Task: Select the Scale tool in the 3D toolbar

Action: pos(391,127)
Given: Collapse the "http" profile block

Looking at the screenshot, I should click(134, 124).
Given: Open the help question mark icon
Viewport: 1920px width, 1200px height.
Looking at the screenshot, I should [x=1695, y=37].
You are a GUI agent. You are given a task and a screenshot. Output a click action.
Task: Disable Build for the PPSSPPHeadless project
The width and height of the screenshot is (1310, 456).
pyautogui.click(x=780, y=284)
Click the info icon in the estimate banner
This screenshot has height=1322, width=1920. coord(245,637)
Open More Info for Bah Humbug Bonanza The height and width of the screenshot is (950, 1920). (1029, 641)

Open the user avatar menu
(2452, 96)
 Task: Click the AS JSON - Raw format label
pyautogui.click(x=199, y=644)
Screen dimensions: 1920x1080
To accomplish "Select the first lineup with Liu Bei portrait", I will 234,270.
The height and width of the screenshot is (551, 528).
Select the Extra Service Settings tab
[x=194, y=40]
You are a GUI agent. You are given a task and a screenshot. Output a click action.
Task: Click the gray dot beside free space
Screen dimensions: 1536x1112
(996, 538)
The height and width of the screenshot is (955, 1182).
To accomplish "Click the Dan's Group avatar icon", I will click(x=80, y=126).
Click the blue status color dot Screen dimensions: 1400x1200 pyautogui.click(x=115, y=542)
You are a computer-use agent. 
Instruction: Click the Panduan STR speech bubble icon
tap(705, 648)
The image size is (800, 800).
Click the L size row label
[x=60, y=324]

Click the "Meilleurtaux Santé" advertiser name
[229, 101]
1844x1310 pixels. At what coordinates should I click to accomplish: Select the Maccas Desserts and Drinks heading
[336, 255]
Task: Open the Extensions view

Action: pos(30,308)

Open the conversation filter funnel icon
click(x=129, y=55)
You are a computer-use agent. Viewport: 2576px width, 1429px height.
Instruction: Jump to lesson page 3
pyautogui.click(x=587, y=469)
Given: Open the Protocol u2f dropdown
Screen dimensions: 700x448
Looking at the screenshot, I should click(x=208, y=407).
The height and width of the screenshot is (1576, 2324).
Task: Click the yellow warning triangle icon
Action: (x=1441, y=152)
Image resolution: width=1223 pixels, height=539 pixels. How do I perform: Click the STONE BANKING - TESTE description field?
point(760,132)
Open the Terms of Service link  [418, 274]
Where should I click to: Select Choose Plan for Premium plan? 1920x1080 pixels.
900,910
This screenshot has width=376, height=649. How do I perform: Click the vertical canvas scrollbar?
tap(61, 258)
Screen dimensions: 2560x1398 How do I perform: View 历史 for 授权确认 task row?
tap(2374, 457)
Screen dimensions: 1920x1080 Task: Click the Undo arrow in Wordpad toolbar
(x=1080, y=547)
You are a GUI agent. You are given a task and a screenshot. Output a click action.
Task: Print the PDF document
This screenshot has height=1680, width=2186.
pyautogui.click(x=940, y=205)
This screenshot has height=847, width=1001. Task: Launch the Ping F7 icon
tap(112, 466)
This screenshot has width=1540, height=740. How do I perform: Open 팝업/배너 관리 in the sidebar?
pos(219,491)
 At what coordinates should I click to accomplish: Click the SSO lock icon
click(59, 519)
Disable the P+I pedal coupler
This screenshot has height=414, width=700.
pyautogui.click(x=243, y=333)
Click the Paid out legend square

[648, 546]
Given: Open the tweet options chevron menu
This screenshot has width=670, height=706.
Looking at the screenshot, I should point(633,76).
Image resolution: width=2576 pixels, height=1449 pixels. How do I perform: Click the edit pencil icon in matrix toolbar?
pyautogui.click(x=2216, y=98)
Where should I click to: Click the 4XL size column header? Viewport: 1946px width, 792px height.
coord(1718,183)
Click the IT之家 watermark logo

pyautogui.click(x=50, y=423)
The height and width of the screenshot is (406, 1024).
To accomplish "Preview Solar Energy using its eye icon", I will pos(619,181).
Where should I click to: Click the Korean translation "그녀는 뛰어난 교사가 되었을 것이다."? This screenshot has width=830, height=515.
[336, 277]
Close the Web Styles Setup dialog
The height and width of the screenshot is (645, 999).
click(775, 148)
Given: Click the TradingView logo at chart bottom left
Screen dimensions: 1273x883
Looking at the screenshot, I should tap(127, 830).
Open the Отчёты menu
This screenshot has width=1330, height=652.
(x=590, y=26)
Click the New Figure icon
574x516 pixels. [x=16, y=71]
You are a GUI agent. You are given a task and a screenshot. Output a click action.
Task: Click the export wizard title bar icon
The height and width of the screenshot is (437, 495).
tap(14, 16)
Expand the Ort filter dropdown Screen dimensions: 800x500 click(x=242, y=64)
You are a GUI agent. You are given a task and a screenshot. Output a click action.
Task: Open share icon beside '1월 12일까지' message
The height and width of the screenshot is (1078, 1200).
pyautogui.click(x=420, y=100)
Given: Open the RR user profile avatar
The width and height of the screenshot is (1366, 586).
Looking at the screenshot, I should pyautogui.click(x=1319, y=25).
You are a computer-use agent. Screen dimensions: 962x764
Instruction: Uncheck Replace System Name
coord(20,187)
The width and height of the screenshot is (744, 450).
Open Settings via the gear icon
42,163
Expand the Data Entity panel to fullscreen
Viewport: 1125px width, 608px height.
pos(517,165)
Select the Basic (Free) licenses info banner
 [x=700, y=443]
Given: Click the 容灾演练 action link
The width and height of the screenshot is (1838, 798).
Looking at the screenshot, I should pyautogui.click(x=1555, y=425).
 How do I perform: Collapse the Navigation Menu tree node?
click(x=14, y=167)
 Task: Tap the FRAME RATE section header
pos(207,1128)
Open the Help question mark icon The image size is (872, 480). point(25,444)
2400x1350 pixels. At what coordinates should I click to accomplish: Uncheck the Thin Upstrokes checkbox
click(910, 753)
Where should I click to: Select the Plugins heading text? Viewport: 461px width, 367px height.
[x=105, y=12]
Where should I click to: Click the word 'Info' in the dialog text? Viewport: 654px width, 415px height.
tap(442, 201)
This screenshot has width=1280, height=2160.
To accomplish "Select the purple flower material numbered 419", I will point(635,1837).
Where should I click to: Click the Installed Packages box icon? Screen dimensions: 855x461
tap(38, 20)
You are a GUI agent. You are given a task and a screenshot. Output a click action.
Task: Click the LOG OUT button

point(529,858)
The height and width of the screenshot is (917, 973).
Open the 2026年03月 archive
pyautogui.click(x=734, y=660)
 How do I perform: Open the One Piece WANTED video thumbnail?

################

◆ **What to produce**
Convert all of the entries above into a numbered list, leaving out the blank lines.

◆ **Written solution**
1. Task: Select the Scale tool in the 3D toolbar
2. Action: pos(391,127)
3. Given: Collapse the "http" profile block
4. Looking at the screenshot, I should click(134, 124).
5. Given: Open the help question mark icon
6. Viewport: 1920px width, 1200px height.
7. Looking at the screenshot, I should [x=1695, y=37].
8. You are a GUI agent. You are given a task and a screenshot. Output a click action.
9. Task: Disable Build for the PPSSPPHeadless project
10. The width and height of the screenshot is (1310, 456).
11. pyautogui.click(x=780, y=284)
12. Click the info icon in the estimate banner
13. This screenshot has height=1322, width=1920. coord(245,637)
14. Open More Info for Bah Humbug Bonanza The height and width of the screenshot is (950, 1920). (1029, 641)
15. Open the user avatar menu
16. (2452, 96)
17.  Task: Click the AS JSON - Raw format label
18. pyautogui.click(x=199, y=644)
19. Screen dimensions: 1920x1080
20. To accomplish "Select the first lineup with Liu Bei portrait", I will 234,270.
21. The height and width of the screenshot is (551, 528).
22. Select the Extra Service Settings tab
23. [x=194, y=40]
24. You are a GUI agent. You are given a task and a screenshot. Output a click action.
25. Task: Click the gray dot beside free space
26. Screen dimensions: 1536x1112
27. (996, 538)
28. The height and width of the screenshot is (955, 1182).
29. To accomplish "Click the Dan's Group avatar icon", I will click(x=80, y=126).
30. Click the blue status color dot Screen dimensions: 1400x1200 pyautogui.click(x=115, y=542)
31. You are a computer-use agent. 
32. Instruction: Click the Panduan STR speech bubble icon
33. tap(705, 648)
34. The image size is (800, 800).
35. Click the L size row label
36. [x=60, y=324]
37. Click the "Meilleurtaux Santé" advertiser name
38. [229, 101]
39. 1844x1310 pixels. At what coordinates should I click to accomplish: Select the Maccas Desserts and Drinks heading
40. [336, 255]
41. Task: Open the Extensions view
42. Action: pos(30,308)
43. Open the conversation filter funnel icon
44. click(x=129, y=55)
45. You are a computer-use agent. Viewport: 2576px width, 1429px height.
46. Instruction: Jump to lesson page 3
47. pyautogui.click(x=587, y=469)
48. Given: Open the Protocol u2f dropdown
49. Screen dimensions: 700x448
50. Looking at the screenshot, I should click(x=208, y=407).
51. The height and width of the screenshot is (1576, 2324).
52. Task: Click the yellow warning triangle icon
53. Action: (x=1441, y=152)
54. Image resolution: width=1223 pixels, height=539 pixels. How do I perform: Click the STONE BANKING - TESTE description field?
55. point(760,132)
56. Open the Terms of Service link  [418, 274]
57. Where should I click to: Select Choose Plan for Premium plan? 1920x1080 pixels.
58. 900,910
59. This screenshot has width=376, height=649. How do I perform: Click the vertical canvas scrollbar?
60. tap(61, 258)
61. Screen dimensions: 2560x1398 How do I perform: View 历史 for 授权确认 task row?
62. tap(2374, 457)
63. Screen dimensions: 1920x1080 Task: Click the Undo arrow in Wordpad toolbar
64. (x=1080, y=547)
65. You are a GUI agent. You are given a task and a screenshot. Output a click action.
66. Task: Print the PDF document
67. This screenshot has height=1680, width=2186.
68. pyautogui.click(x=940, y=205)
69. This screenshot has height=847, width=1001. Task: Launch the Ping F7 icon
70. tap(112, 466)
71. This screenshot has width=1540, height=740. How do I perform: Open 팝업/배너 관리 in the sidebar?
72. pos(219,491)
73.  At what coordinates should I click to accomplish: Click the SSO lock icon
74. click(59, 519)
75. Disable the P+I pedal coupler
76. This screenshot has height=414, width=700.
77. pyautogui.click(x=243, y=333)
78. Click the Paid out legend square
79. [648, 546]
80. Given: Open the tweet options chevron menu
81. This screenshot has width=670, height=706.
82. Looking at the screenshot, I should point(633,76).
83. Image resolution: width=2576 pixels, height=1449 pixels. How do I perform: Click the edit pencil icon in matrix toolbar?
84. pyautogui.click(x=2216, y=98)
85. Where should I click to: Click the 4XL size column header? Viewport: 1946px width, 792px height.
86. coord(1718,183)
87. Click the IT之家 watermark logo
88. pyautogui.click(x=50, y=423)
89. The height and width of the screenshot is (406, 1024).
90. To accomplish "Preview Solar Energy using its eye icon", I will pos(619,181).
91. Where should I click to: Click the Korean translation "그녀는 뛰어난 교사가 되었을 것이다."? This screenshot has width=830, height=515.
92. [336, 277]
93. Close the Web Styles Setup dialog
94. The height and width of the screenshot is (645, 999).
95. click(775, 148)
96. Given: Click the TradingView logo at chart bottom left
97. Screen dimensions: 1273x883
98. Looking at the screenshot, I should tap(127, 830).
99. Open the Отчёты menu
100. This screenshot has width=1330, height=652.
101. (x=590, y=26)
102. Click the New Figure icon
103. 574x516 pixels. [x=16, y=71]
104. You are a GUI agent. You are given a task and a screenshot. Output a click action.
105. Task: Click the export wizard title bar icon
106. The height and width of the screenshot is (437, 495).
107. tap(14, 16)
108. Expand the Ort filter dropdown Screen dimensions: 800x500 click(x=242, y=64)
109. You are a GUI agent. You are given a task and a screenshot. Output a click action.
110. Task: Open share icon beside '1월 12일까지' message
111. The height and width of the screenshot is (1078, 1200).
112. pyautogui.click(x=420, y=100)
113. Given: Open the RR user profile avatar
114. The width and height of the screenshot is (1366, 586).
115. Looking at the screenshot, I should pyautogui.click(x=1319, y=25).
116. You are a computer-use agent. Screen dimensions: 962x764
117. Instruction: Uncheck Replace System Name
118. coord(20,187)
119. The width and height of the screenshot is (744, 450).
120. Open Settings via the gear icon
121. 42,163
122. Expand the Data Entity panel to fullscreen
123. Viewport: 1125px width, 608px height.
124. pos(517,165)
125. Select the Basic (Free) licenses info banner
126.  [x=700, y=443]
127. Given: Click the 容灾演练 action link
128. The width and height of the screenshot is (1838, 798).
129. Looking at the screenshot, I should pyautogui.click(x=1555, y=425).
130.  How do I perform: Collapse the Navigation Menu tree node?
131. click(x=14, y=167)
132.  Task: Tap the FRAME RATE section header
133. pos(207,1128)
134. Open the Help question mark icon The image size is (872, 480). point(25,444)
135. 2400x1350 pixels. At what coordinates should I click to accomplish: Uncheck the Thin Upstrokes checkbox
136. click(910, 753)
137. Where should I click to: Select the Plugins heading text? Viewport: 461px width, 367px height.
138. [x=105, y=12]
139. Where should I click to: Click the word 'Info' in the dialog text? Viewport: 654px width, 415px height.
140. tap(442, 201)
141. This screenshot has width=1280, height=2160.
142. To accomplish "Select the purple flower material numbered 419", I will point(635,1837).
143. Where should I click to: Click the Installed Packages box icon? Screen dimensions: 855x461
144. tap(38, 20)
145. You are a GUI agent. You are given a task and a screenshot. Output a click action.
146. Task: Click the LOG OUT button
147. point(529,858)
148. The height and width of the screenshot is (917, 973).
149. Open the 2026年03月 archive
150. pyautogui.click(x=734, y=660)
151.  How do I perform: Open the One Piece WANTED video thumbnail?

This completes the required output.